Lines 805-811 can probably just be replaced with:

sorted_indices = self[by[0]].argsort(ascending=ascending, kind=kind)

Any reason to explicitly check the type?

seyuboglu · 2022-06-02T18:28:04Z

meerkat/datapanel.py

+                curr_col_type = str(type(self[col]))
+                print(curr_col_type)
+                # Convert all columns to numpy type
+                if curr_col_type == panda_col_type:


Easiest way to check a column type is:

isinstance(self[col], PandasSeriesColumn)

https://docs.python.org/3/library/functions.html#isinstance

This has the added advantage of also working for subclasses of PandasSeriesColumn

https://stackoverflow.com/questions/1549801/what-are-the-differences-between-type-and-isinstance#:~:text=answers%2C%20isinstance%20caters%20for%20inheritance,of%20subtypes%2C%20AKA%20subclasses).

seyuboglu · 2022-06-02T18:32:10Z

meerkat/datapanel.py

+                    panda_col_name = col
+
+                if curr_col_type == tensor_col_type:
+                    self[col] = self[col].numpy()


We don't need to convert the column to NumPy in the original dp , we can just add it to a list of keys and then pass a reversed version of that list to lexsort

seyuboglu · 2022-06-02T18:33:40Z

meerkat/datapanel.py

+            self = self.lz[sorted_indices]
+
+
+            # Convert columns to original types 


This won't be necessary if we avoid converting the column type in the actual dp

seyuboglu · 2022-06-02T18:33:50Z

meerkat/datapanel.py

+            sorted_indices = np.lexsort(keys = keys)
+
+            # !! This doesn't update self!! 
+            self = self.lz[sorted_indices]


Any reason for overwriting self here?
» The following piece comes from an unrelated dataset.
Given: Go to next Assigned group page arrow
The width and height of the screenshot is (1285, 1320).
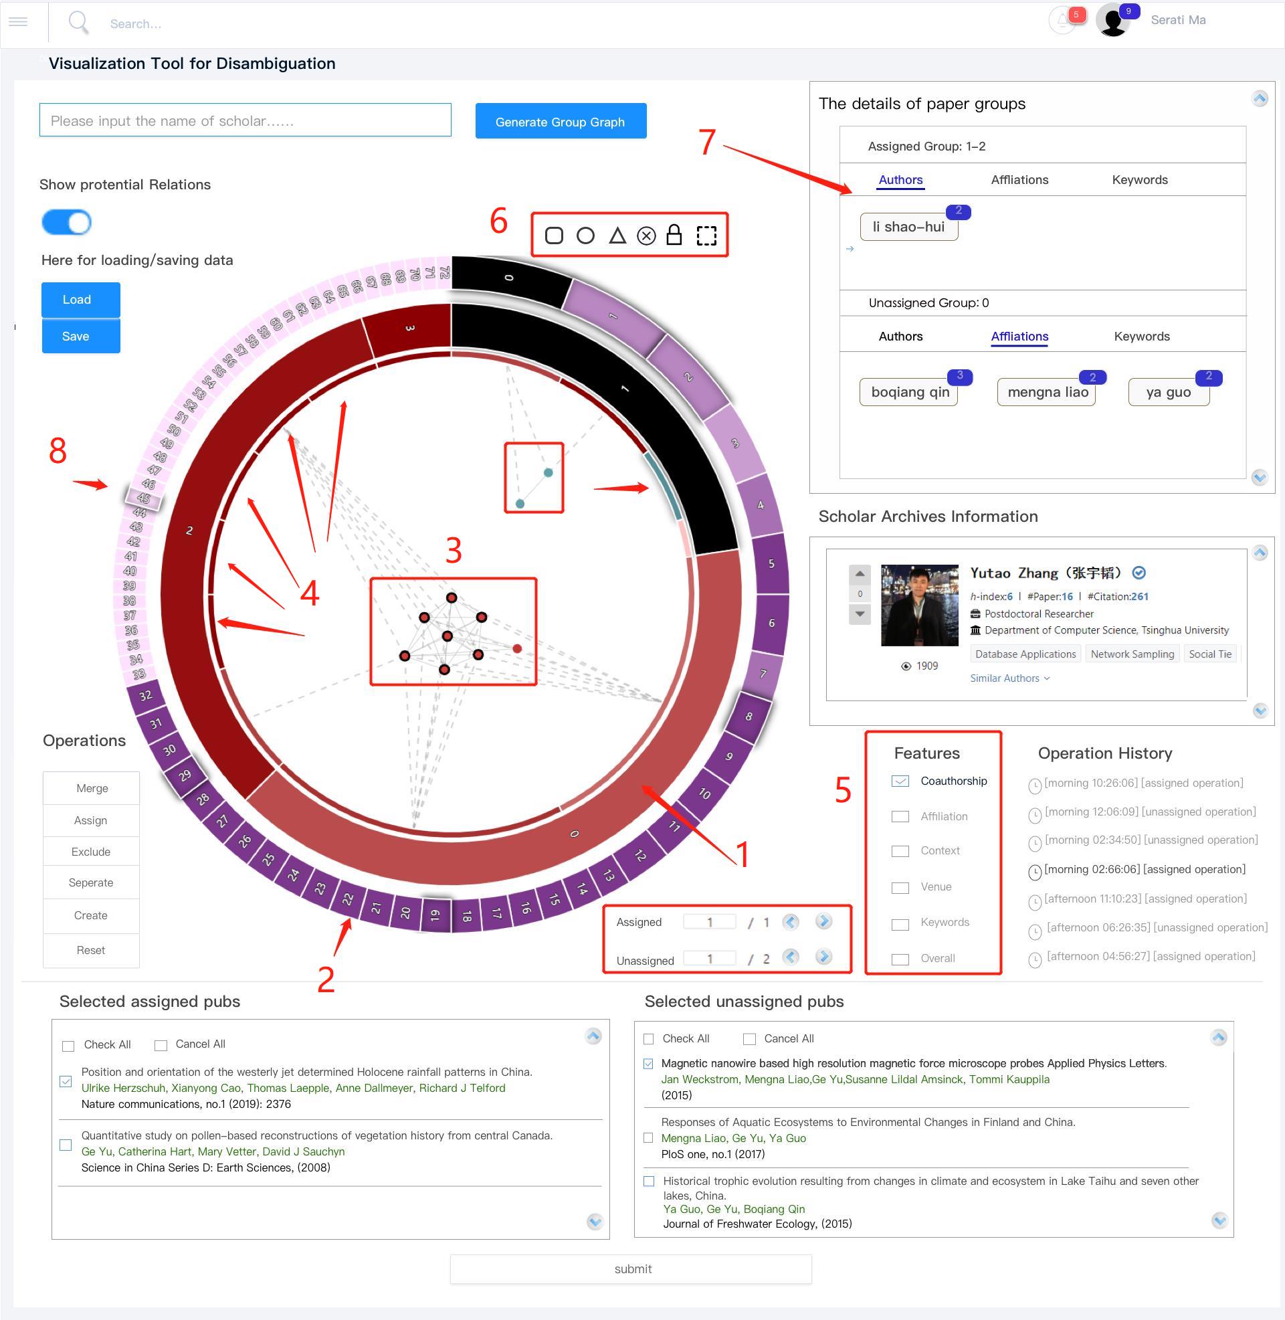Looking at the screenshot, I should (823, 921).
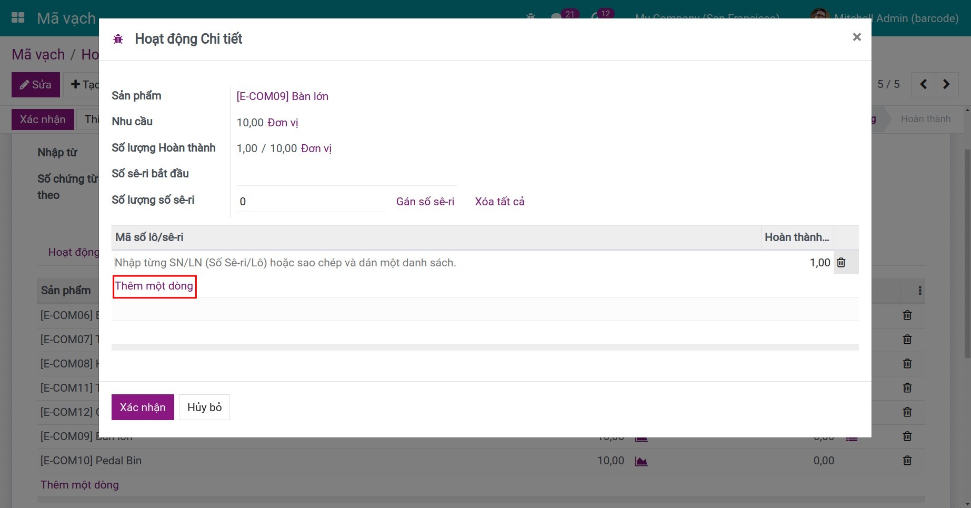Click Thêm một dòng link in dialog

pyautogui.click(x=154, y=286)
Could we just put it in a new variable sorted_dp or something?

seyuboglu · 2022-06-02T18:45:16Z

meerkat/datapanel.py

+        kind: str = "quicksort",
+    ) -> DataPanel:
+        """ 
+        Sort the DataPanel by the values in the specified columns. Similar to 


TODO(Sabri): Add a comment here specifying that the sort will not be in-place.

into feature/sort

seyuboglu · 2022-06-23T01:40:45Z

Tests look awesome - great work! Let's merge this in.

seyuboglu

LGTM – once we address the linting and autoformat issues we can merge in!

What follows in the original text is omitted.